Die Allianz kämpft in den USA mit Klagen von Investoren, die Schadensersatz für Milliardenverluste in der Coronakrise fordern. Nun hat sich das US-Justizministerium eingeschaltet – mit Folgen an der Börse.
Allianz-Büros in Berlin

Allianz-Büros in Berlin

Foto: Sean Gallup/ Getty Images

Die Allianz hat in den USA mit einer Untersuchung des US-Justizministeriums zu kämpfen. Die Kläger werfen dem zum Münchner Konzern gehörenden Vermögensverwalter Allianz Global Investors (AGI) coronabedingte Milliardenverluste vor. Nach der Wertpapieraufsichtsbehörde SEC habe nun auch das US-Justizministerium (DOJ) eine Untersuchung eingeleitet, teilte die Allianz in der Nacht zum Montag mit. Daraufhin stürzte die Allianz-Aktie zwischenzeitlich um knapp sieben Prozent auf 194 Euro ab, so tief wie seit Ende Januar nicht mehr.

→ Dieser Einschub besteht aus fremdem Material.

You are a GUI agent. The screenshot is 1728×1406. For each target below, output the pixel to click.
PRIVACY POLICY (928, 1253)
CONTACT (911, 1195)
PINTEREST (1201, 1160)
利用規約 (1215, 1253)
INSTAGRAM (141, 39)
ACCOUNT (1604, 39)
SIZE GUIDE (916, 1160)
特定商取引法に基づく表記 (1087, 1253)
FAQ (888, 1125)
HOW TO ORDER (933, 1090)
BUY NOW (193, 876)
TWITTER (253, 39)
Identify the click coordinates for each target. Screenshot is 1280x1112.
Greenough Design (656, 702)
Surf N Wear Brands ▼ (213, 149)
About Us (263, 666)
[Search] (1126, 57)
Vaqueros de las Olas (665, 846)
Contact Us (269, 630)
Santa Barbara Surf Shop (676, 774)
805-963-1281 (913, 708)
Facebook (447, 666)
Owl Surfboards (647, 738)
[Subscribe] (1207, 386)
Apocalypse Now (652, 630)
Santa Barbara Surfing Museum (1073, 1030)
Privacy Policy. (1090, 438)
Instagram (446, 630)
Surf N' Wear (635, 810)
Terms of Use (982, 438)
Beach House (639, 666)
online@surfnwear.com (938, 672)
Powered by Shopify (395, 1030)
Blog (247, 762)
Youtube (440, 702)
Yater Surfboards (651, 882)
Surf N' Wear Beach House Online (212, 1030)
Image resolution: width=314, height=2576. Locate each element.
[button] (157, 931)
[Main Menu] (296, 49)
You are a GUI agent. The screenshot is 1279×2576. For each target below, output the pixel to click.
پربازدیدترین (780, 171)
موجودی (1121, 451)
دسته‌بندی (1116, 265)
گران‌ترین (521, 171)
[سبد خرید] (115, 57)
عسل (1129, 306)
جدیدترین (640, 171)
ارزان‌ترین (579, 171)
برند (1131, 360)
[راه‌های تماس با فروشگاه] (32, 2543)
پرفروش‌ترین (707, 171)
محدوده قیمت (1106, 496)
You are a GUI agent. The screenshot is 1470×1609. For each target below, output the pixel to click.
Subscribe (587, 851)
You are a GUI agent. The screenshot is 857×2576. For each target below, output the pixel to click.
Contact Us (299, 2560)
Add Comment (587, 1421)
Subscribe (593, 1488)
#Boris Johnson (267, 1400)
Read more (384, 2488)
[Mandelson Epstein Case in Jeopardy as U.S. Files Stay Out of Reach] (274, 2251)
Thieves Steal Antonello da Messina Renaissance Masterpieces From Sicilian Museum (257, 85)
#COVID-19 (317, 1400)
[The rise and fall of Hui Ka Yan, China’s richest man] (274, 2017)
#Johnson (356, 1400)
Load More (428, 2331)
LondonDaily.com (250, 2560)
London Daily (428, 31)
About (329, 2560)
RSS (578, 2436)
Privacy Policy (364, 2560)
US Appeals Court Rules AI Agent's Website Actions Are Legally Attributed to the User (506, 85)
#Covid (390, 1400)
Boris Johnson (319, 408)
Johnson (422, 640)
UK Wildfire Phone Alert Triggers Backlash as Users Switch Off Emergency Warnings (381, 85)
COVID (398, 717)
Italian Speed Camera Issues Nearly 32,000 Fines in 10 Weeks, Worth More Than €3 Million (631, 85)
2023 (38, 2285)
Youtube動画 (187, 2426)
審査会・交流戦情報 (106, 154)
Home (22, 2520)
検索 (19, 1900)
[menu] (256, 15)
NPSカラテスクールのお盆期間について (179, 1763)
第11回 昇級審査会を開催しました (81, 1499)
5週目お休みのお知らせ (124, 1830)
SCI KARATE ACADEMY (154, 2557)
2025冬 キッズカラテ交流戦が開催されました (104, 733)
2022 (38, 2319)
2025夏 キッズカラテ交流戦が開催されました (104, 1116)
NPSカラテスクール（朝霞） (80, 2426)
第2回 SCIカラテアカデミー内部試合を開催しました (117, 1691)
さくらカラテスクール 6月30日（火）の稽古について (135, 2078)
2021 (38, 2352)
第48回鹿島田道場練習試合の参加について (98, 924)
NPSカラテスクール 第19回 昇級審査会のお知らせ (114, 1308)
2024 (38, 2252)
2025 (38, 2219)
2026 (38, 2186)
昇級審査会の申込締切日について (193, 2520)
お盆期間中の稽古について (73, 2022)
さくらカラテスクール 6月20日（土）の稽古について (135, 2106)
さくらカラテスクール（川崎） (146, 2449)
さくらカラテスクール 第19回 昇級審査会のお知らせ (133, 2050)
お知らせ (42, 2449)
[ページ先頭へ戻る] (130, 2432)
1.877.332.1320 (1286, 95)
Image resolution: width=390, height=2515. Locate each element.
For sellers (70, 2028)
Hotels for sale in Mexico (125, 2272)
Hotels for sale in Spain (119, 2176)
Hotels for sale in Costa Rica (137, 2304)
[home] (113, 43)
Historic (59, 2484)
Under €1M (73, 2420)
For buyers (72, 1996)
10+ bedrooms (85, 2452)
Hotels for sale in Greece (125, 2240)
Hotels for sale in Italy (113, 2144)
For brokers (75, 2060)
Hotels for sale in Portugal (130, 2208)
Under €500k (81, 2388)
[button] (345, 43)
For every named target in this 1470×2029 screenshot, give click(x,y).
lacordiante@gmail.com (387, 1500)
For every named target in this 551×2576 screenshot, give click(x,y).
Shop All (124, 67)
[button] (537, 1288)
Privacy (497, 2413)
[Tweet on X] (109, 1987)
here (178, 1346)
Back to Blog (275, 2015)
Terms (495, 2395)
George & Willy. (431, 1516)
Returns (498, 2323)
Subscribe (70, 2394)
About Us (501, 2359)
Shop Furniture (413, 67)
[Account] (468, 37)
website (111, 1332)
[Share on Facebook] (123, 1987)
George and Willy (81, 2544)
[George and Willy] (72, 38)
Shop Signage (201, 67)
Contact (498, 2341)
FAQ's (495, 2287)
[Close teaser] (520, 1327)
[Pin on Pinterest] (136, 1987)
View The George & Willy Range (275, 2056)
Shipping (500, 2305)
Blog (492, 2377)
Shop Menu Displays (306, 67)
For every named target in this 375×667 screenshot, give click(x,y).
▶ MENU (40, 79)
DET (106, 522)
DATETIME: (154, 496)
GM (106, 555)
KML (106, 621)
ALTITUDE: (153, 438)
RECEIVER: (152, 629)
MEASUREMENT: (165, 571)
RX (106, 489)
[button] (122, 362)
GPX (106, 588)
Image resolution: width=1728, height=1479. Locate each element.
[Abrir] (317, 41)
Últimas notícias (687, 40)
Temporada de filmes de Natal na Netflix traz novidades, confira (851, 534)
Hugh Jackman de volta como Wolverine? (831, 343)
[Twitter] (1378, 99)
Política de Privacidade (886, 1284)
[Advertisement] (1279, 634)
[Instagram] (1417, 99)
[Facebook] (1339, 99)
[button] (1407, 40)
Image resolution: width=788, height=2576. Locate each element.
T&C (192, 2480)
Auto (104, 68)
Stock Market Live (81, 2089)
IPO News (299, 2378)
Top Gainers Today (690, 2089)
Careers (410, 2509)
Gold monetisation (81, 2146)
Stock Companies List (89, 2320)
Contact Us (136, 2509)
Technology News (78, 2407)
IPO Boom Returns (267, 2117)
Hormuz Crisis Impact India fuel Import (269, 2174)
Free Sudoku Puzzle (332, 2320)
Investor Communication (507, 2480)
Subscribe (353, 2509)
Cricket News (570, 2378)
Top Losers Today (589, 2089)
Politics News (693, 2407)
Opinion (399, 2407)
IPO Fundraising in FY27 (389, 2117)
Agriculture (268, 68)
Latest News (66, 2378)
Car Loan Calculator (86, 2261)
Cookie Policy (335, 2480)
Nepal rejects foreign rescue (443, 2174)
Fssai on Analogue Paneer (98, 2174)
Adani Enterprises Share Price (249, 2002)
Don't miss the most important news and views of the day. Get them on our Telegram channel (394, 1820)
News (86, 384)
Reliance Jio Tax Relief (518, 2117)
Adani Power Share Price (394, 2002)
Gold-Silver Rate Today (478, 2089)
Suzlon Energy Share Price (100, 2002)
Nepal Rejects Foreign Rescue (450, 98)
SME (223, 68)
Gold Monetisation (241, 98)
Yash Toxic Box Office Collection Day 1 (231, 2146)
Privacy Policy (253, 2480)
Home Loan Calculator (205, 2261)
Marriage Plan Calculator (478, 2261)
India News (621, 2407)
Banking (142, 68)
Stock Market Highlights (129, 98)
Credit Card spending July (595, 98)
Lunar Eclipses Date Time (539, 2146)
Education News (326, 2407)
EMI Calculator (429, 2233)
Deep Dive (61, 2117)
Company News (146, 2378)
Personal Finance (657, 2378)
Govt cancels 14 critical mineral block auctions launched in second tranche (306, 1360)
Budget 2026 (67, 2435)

Der Allianz-Vorstand sprach von einem »relevanten Risiko«, dass die Angelegenheit »erhebliche Auswirkungen auf künftige Finanzergebnisse der Allianz Gruppe« haben könnte. Zu den Klägern gehören nach US-Medienberichten unter anderem die New Yorker Metro, der Lehrer-Pensionsfonds im Bundesstaat Arkansas und die Gewerkschaft Teamsters.

Hedgefonds machten große Verluste

Die Vorwürfe laufen darauf hinaus, dass die AGI-Fondsmanager die eigenen Richtlinien nicht eingehalten und nicht angemessen auf die Marktentwicklung in der frühen Phase der Coronapandemie reagiert hätten, was dann wiederum die hohen Verluste der Investoren verursacht haben soll. Die Allianz kooperiert nach eigenem Bekunden vollumfänglich mit der Wertpapieraufsicht und dem US-Justizministerium.

Die AGI sitzt in Frankfurt und ist die kleinere der zwei Allianz-Vermögensverwaltungsgesellschaften, ungleich größer ist die US-Tochter Pimco. Bei den Klagen geht es um sogenannte Hedgefonds, die die AGI unter dem Namen Alpha Fonds aufgelegt hatte und die im vergangenen Jahr erhebliche Einbußen erlitten hatten.

Die Allianz hat bislang keine Rückstellung für eventuelle Kosten der Rechtsstreitigkeiten gebildet. Es sei derzeit weder möglich, den Ausgang der Untersuchungen sowie der Gerichtsverfahren vorherzusagen, noch, deren Zeitpunkt einzuschätzen, hieß es.